◆ PROBLEMS TO SOLVE
• A. Answer these questions about the xarray text:
(i) Which library does xarray build upon?
(ii) What name is given to the DataArray created in the code?
(iii) What do datasets typically contain?
• B. Please rewrite the entries from the line containing "726x661 pixels. How" down to the line containing "pos(573,198)", switching "Launch" to "Open" and keeping everything else unchanged. Leave the pictures out of your answer.

Xarray builds upon pandas to provide labeled multi-dimensional arrays. Xarray datasets and data arrays can be manipulated similarly to NumPy arrays and pandas Dataframes, while providing additional tools specific to gridded datasets.

1. [DataArrays](#data-arrays)
2. [Datasets](#datasets)
3. [Working with real data](#real-data)
4. [Scipy for spatial analysis](#scipy)

## Exercises

[Exercise 1](#exercise1)<br>
[Exercise 2](#exercise2)

<a id="data-arrays"></a>
## 1. DataArrays

Like pandas Series objects, xarray has objects called DataArrays that store labeled data points. Xarray expands on the labeled data model by expanding to multiple dimensions (i.e., gridded data) and providing more options for metadata descriptions.

In [None]:
import matplotlib.pyplot as plt
import numpy as np
import pandas as pd
import xarray as xr

In [None]:
coords = {
    "Time": pd.date_range("2020-01-01 00:00", "2020-01-02 00:00", freq="H", name="Time"),
}
data = np.sin(np.arange(0.0, coords["Time"].size * 0.5, 0.5))

sinx = xr.DataArray(data=data, coords=coords, dims=["Time"], name="sinx")

In [None]:
sinx

In [None]:
sinx.Time

In [None]:
sinx.data

In [None]:
sinx.coords

[Return to top](#top)

<a id="datasets"></a>
## 2. Datasets

Datasets typically contain multiple DataArrays with some common coordinates. Let's make a dataset out of sinx and cosx.

◆ LISTING
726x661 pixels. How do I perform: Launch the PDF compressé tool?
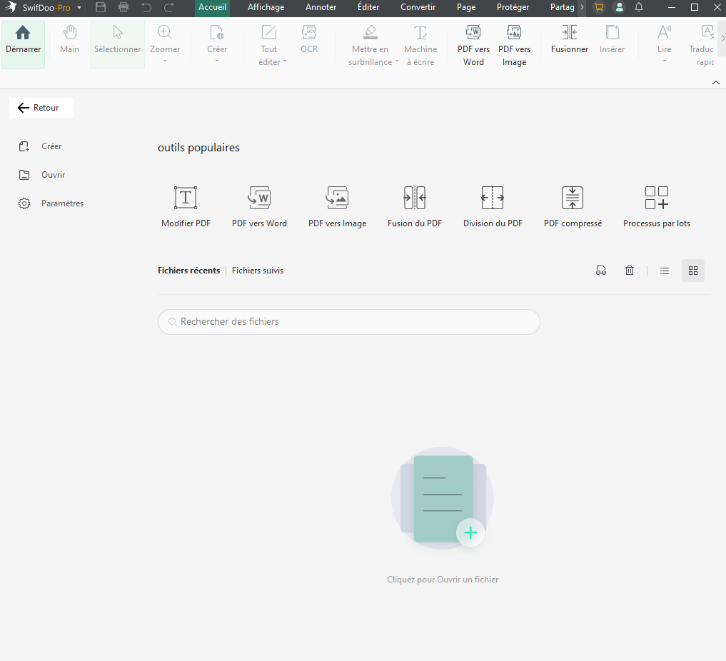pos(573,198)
==
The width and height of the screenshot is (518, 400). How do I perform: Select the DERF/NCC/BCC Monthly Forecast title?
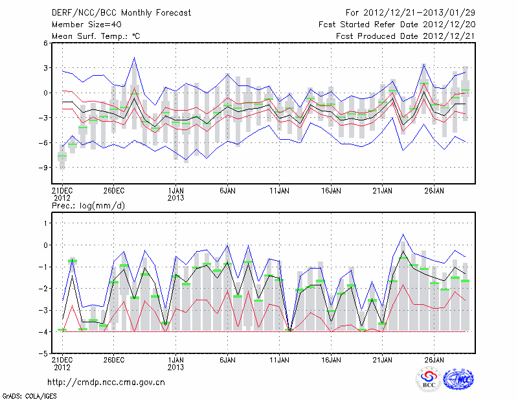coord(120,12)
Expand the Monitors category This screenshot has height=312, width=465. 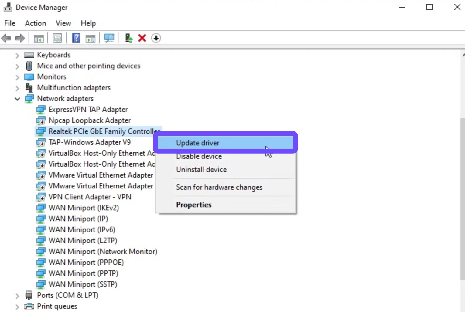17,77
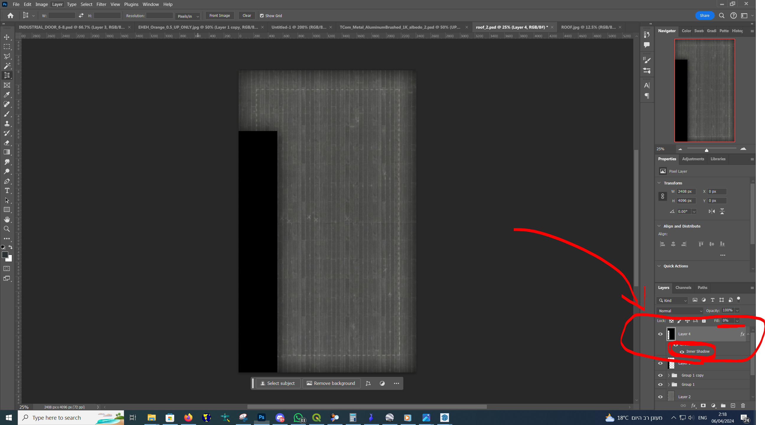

◆ EXPECTED RESPONSES
• A.
(i) pandas
(ii) sinx
(iii) Multiple DataArrays with some common coordinates

• B.
726x661 pixels. How do I perform: Open the PDF compressé tool?
pos(573,198)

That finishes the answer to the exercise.